Extracted records -
-- START --

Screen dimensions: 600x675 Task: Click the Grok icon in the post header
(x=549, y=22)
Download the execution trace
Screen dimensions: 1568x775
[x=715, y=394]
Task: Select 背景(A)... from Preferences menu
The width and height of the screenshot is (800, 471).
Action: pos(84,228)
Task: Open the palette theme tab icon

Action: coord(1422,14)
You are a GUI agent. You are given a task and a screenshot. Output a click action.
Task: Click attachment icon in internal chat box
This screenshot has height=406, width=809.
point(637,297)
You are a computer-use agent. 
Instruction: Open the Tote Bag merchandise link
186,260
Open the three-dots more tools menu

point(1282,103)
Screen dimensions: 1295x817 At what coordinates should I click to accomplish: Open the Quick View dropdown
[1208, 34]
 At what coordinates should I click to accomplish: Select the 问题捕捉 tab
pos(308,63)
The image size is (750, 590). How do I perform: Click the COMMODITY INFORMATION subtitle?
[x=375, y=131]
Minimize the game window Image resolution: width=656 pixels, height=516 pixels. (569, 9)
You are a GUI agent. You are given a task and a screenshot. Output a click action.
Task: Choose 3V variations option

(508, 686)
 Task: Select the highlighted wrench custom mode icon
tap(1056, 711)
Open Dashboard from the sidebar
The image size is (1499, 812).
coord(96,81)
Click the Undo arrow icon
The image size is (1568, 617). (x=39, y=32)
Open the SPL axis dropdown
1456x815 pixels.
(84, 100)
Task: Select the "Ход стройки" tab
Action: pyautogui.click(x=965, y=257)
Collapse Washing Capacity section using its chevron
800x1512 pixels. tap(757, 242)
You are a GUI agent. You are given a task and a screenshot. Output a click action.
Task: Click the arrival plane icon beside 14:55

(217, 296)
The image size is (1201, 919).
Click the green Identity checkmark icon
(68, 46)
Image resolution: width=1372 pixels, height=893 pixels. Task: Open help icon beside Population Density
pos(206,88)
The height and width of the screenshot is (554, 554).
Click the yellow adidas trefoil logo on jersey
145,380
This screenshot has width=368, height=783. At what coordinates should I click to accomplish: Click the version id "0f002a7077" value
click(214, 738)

-- END --

Task requirements - Change every "icon" in the records to "button", and leave everything else as it is.

The response -
Screen dimensions: 600x675 Task: Click the Grok button in the post header
(x=549, y=22)
Download the execution trace
Screen dimensions: 1568x775
[x=715, y=394]
Task: Select 背景(A)... from Preferences menu
The width and height of the screenshot is (800, 471).
Action: pos(84,228)
Task: Open the palette theme tab button

Action: coord(1422,14)
You are a GUI agent. You are given a task and a screenshot. Output a click action.
Task: Click attachment button in internal chat box
This screenshot has height=406, width=809.
point(637,297)
You are a computer-use agent. 
Instruction: Open the Tote Bag merchandise link
186,260
Open the three-dots more tools menu

point(1282,103)
Screen dimensions: 1295x817 At what coordinates should I click to accomplish: Open the Quick View dropdown
[1208, 34]
 At what coordinates should I click to accomplish: Select the 问题捕捉 tab
pos(308,63)
The image size is (750, 590). How do I perform: Click the COMMODITY INFORMATION subtitle?
[x=375, y=131]
Minimize the game window Image resolution: width=656 pixels, height=516 pixels. (569, 9)
You are a GUI agent. You are given a task and a screenshot. Output a click action.
Task: Choose 3V variations option

(508, 686)
 Task: Select the highlighted wrench custom mode button
tap(1056, 711)
Open Dashboard from the sidebar
The image size is (1499, 812).
coord(96,81)
Click the Undo arrow button
The image size is (1568, 617). (x=39, y=32)
Open the SPL axis dropdown
1456x815 pixels.
(84, 100)
Task: Select the "Ход стройки" tab
Action: pyautogui.click(x=965, y=257)
Collapse Washing Capacity section using its chevron
800x1512 pixels. tap(757, 242)
You are a GUI agent. You are given a task and a screenshot. Output a click action.
Task: Click the arrival plane button beside 14:55

(217, 296)
The image size is (1201, 919).
Click the green Identity checkmark button
(68, 46)
Image resolution: width=1372 pixels, height=893 pixels. Task: Open help button beside Population Density
pos(206,88)
The height and width of the screenshot is (554, 554).
Click the yellow adidas trefoil logo on jersey
145,380
This screenshot has width=368, height=783. At what coordinates should I click to accomplish: Click the version id "0f002a7077" value
click(214, 738)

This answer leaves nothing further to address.